Finance Minister Clyde Caruana believes it is still too early to determine the effect on the country of a G7 commitment to a global minimum corporate tax of 15%.

Caruana said that the proposal was still in its infancy and more details on the agreement would be available in around October.

“The proposal still needs to be refined. It is still too early to say [what the effect would be],” he said when asked for a reaction to the broad agreement on imposing a global minimum tax of 15% on a country-by-country basis.

The G7 meeting, held in London over the weekend, was attended by the UK, Canada, France, Germany, Italy, Japan and the US.

The US is pushing the world’s largest economies to agree on minimum rates of tax paid by businesses. It intends raising corporate tax in the US from 21% to 28%.

The aim of this agreement is to level the playing field for large companies

US President Joe Biden is calling for a unified minimum corporate tax rate of 15% in negotiations with the Organisation for Economic Cooperation and Development (OECD) and the G20.

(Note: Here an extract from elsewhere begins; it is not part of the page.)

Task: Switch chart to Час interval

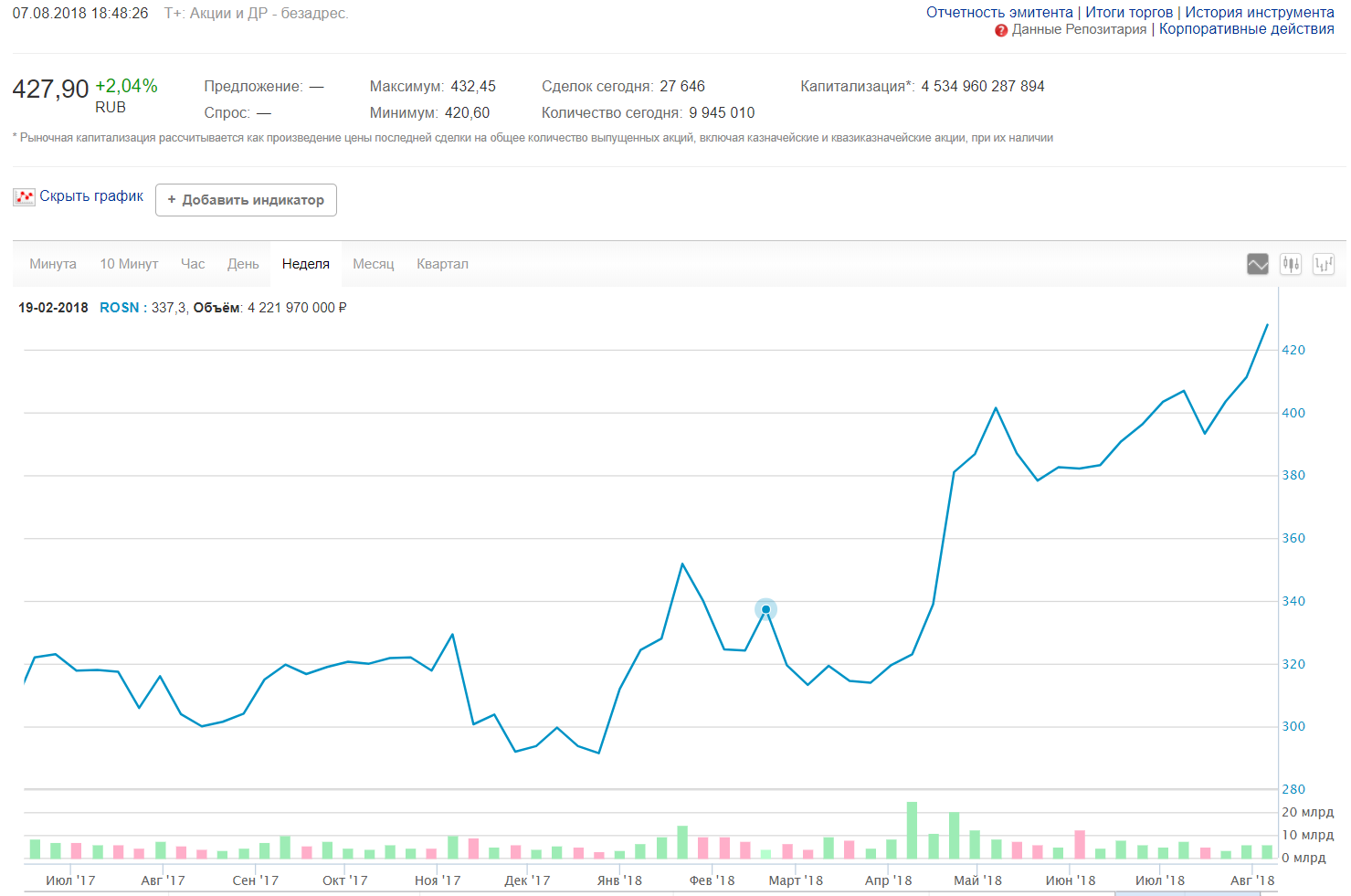Action: [x=193, y=264]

Proponents argue that a minimum tax is necessary to stem competition between countries over which can offer multinationals the lowest rate. They say that a “race to the bottom” saps precious revenues that could go to government priorities like hospitals and schools.

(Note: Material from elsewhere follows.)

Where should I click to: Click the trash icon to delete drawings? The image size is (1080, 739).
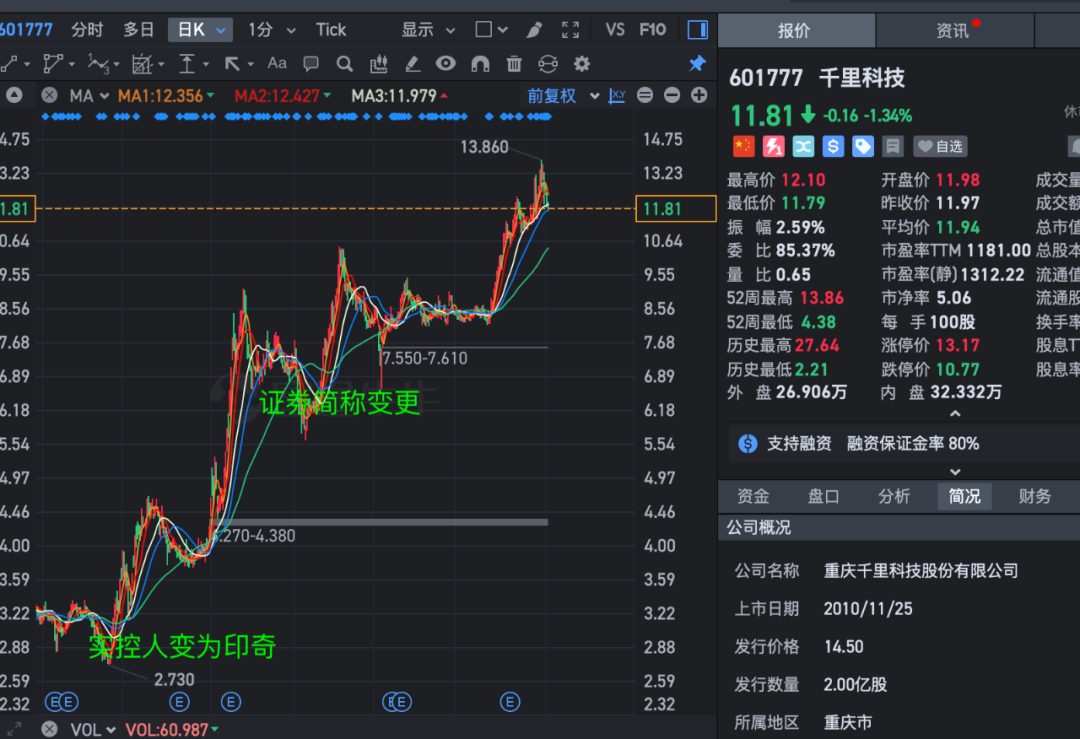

Malta, whose low corporate tax rate is used to attract investment, has long opposed a blanket rate, insisting that tax issues fall squarely within the sovereignty of individual member states. Caruana confirmed that this will remain the government’s position.

Economist Nicky Gouder, a founding partner at Seed Consultancy, said that as with many such agreements “the devil is in the detail”.

He explained the agreement could have a major impact on how multinational enterprises will be taxed. However, while this was an agreement by some of the wealthiest countries, it was only seven of them, he noted.

It now needed to be understood what position other countries would take to see whether this will really be a global solution.

“The aim of this agreement is to level the playing field for large companies,” Gouder said.

“One needs to understand what ‘large companies’ is going to mean and what threshold will be introduced.

“The discussions have always revolved around companies with annual turnover thresholds of above €750 million.”